*What you have to do:*
If a line in the listing below contains "will", return that line.

*Input for this task:*

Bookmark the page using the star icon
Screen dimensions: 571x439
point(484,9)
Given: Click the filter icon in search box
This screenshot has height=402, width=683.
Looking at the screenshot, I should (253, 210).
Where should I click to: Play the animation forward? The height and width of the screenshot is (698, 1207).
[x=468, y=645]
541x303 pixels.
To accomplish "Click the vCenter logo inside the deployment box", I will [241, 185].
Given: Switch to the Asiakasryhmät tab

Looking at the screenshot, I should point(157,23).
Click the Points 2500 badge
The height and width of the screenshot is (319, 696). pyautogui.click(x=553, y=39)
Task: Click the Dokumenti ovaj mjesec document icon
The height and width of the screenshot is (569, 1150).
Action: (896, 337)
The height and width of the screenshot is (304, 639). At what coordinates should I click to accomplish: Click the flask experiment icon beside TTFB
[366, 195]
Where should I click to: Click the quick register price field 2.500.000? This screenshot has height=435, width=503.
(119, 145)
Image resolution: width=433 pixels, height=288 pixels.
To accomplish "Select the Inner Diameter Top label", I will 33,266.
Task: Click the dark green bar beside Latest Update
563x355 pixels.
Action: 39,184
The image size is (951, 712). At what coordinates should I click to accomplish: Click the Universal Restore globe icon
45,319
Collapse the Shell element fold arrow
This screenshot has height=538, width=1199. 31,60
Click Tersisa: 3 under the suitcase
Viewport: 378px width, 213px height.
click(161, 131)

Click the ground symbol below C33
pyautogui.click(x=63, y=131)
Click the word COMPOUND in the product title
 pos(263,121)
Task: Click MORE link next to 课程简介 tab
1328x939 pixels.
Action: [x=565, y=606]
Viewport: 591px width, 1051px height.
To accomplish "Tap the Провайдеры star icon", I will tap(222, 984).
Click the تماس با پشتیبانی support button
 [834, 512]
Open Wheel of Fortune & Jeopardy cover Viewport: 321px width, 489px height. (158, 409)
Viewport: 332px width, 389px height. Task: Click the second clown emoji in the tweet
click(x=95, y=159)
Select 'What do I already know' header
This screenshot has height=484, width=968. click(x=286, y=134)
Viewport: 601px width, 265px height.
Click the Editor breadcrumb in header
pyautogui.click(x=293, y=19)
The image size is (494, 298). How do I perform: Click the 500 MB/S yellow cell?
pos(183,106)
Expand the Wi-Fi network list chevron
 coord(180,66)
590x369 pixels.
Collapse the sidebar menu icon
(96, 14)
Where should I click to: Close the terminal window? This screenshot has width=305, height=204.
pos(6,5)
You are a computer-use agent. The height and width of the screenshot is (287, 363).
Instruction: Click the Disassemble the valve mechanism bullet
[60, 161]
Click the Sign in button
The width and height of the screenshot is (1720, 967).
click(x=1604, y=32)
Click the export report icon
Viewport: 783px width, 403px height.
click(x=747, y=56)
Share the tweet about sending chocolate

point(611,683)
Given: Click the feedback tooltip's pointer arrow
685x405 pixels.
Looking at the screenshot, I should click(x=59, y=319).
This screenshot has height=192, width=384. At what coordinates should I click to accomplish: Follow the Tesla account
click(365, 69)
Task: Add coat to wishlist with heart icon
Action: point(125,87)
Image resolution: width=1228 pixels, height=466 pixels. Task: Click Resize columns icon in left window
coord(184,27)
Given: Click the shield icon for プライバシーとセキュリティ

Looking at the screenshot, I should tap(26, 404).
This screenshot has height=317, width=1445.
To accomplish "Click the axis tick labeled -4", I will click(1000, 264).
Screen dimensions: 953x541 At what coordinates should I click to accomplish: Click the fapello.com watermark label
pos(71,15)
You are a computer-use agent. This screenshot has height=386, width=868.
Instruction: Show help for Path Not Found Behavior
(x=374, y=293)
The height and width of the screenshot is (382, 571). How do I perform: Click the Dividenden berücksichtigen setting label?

*Exercise result:*
To accomplish "Click the vCenter logo inside the deployment box", I will [241, 185].
To accomplish "Select the Inner Diameter Top label", I will 33,266.
To accomplish "Tap the Провайдеры star icon", I will tap(222, 984).
To accomplish "Click the axis tick labeled -4", I will click(1000, 264).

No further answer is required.